• [Written exercise]:
Reproduce the material word for word, from the line containing "Where should I click to: Open" up to and including its final line, and leave the pictures out of your answer.
--- begin Record extracts ---
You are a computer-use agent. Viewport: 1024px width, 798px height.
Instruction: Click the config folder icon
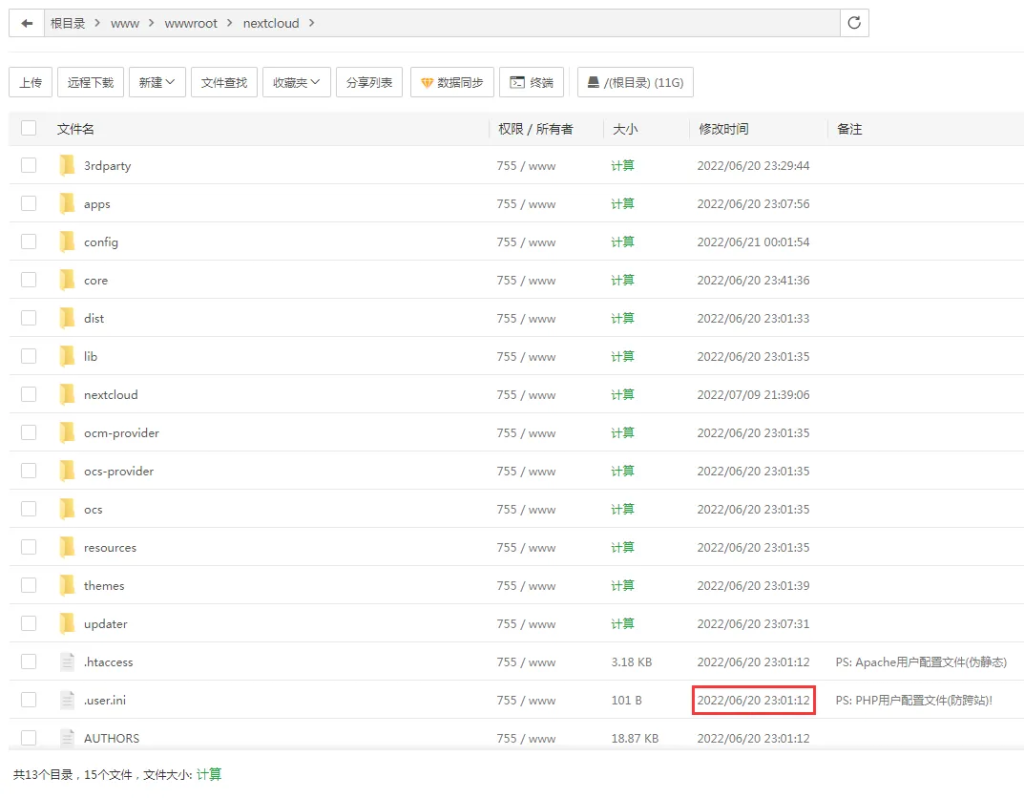[x=67, y=242]
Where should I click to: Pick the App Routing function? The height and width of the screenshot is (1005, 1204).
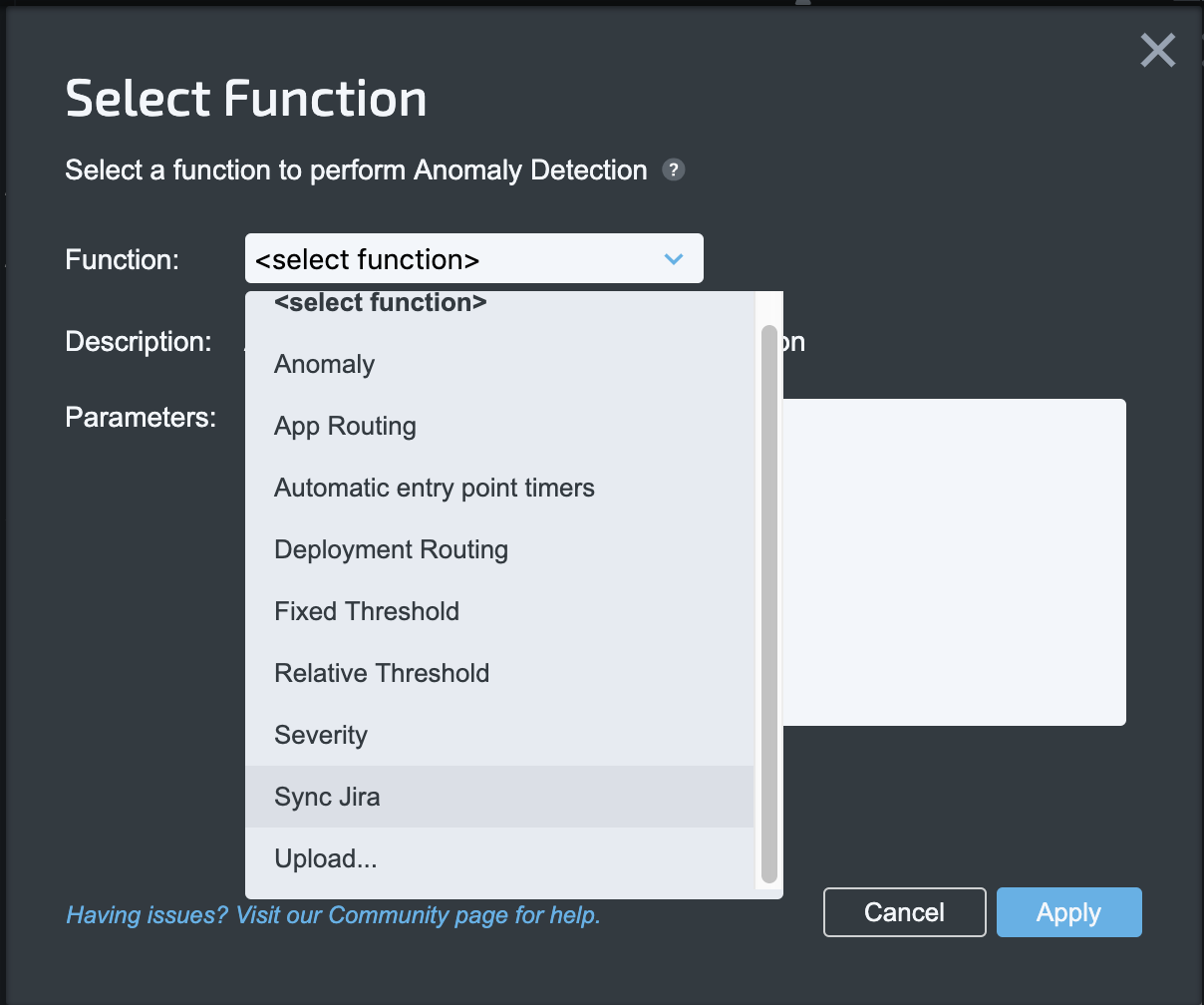click(x=345, y=427)
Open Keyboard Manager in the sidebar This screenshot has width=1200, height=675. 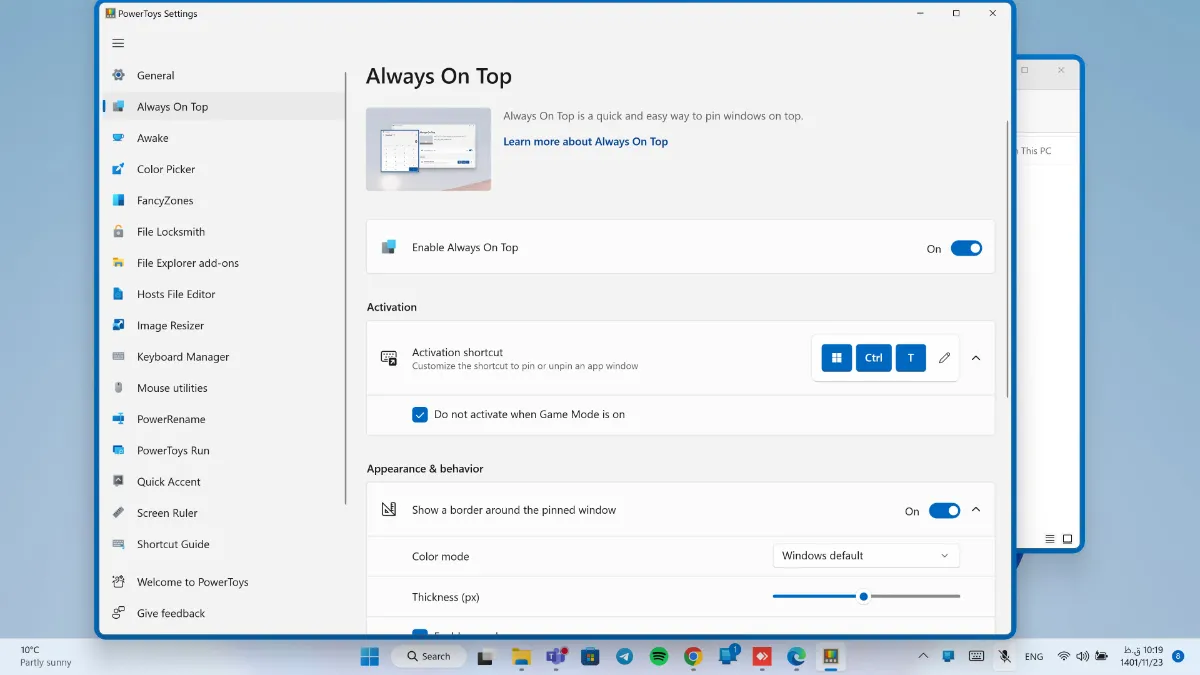click(183, 357)
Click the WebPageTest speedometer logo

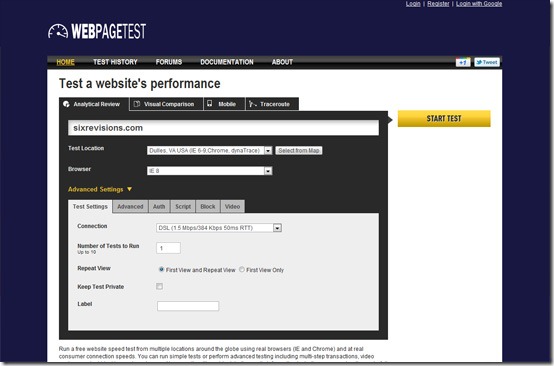58,31
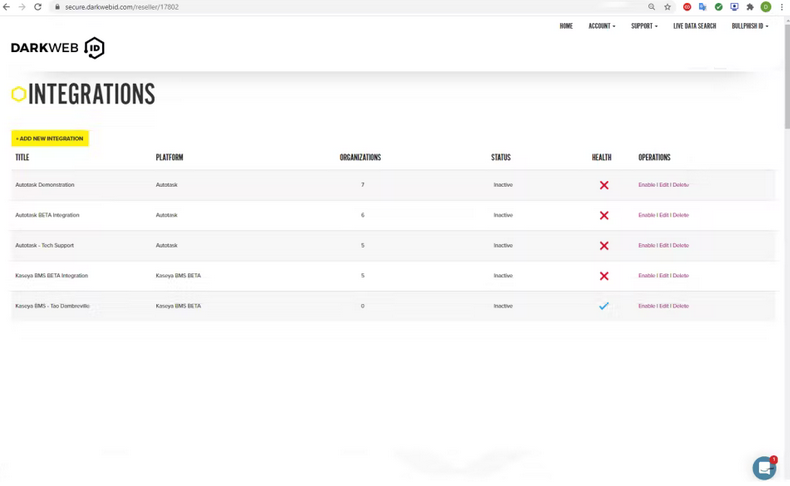This screenshot has height=486, width=790.
Task: Delete the Kaseya BMS BETA Integration row
Action: click(x=680, y=276)
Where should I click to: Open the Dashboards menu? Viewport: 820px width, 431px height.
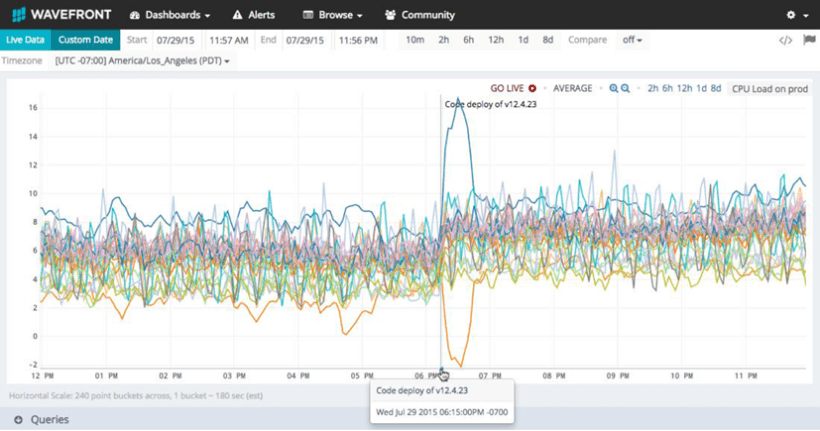point(170,15)
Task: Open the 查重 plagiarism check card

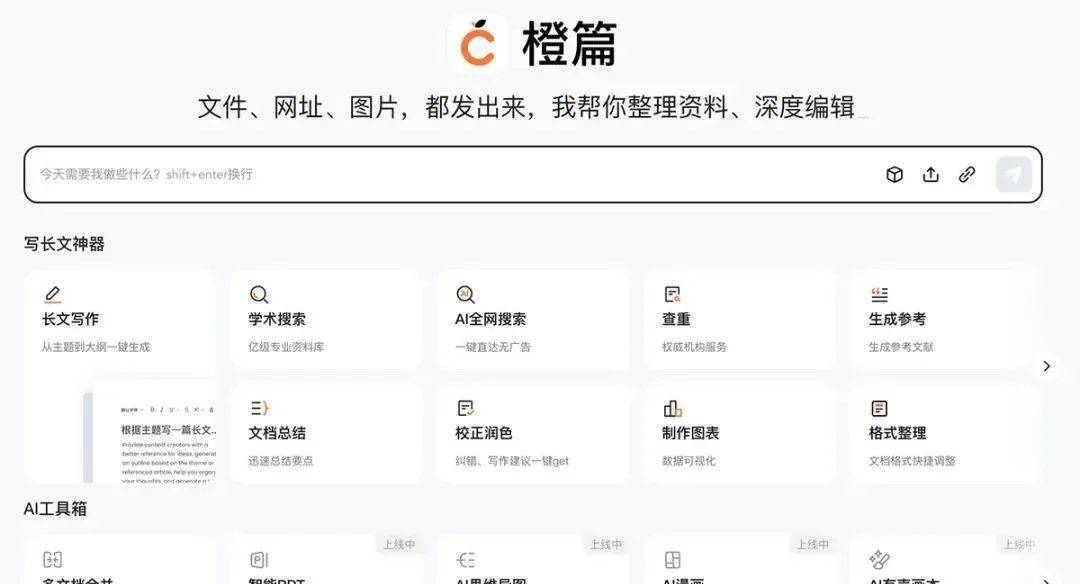Action: [x=739, y=320]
--- end Record extracts ---
• [Response]:
Where should I click to: Open the Dashboards menu? Viewport: 820px width, 431px height.
point(170,15)
Task: Open the 查重 plagiarism check card

Action: [x=739, y=320]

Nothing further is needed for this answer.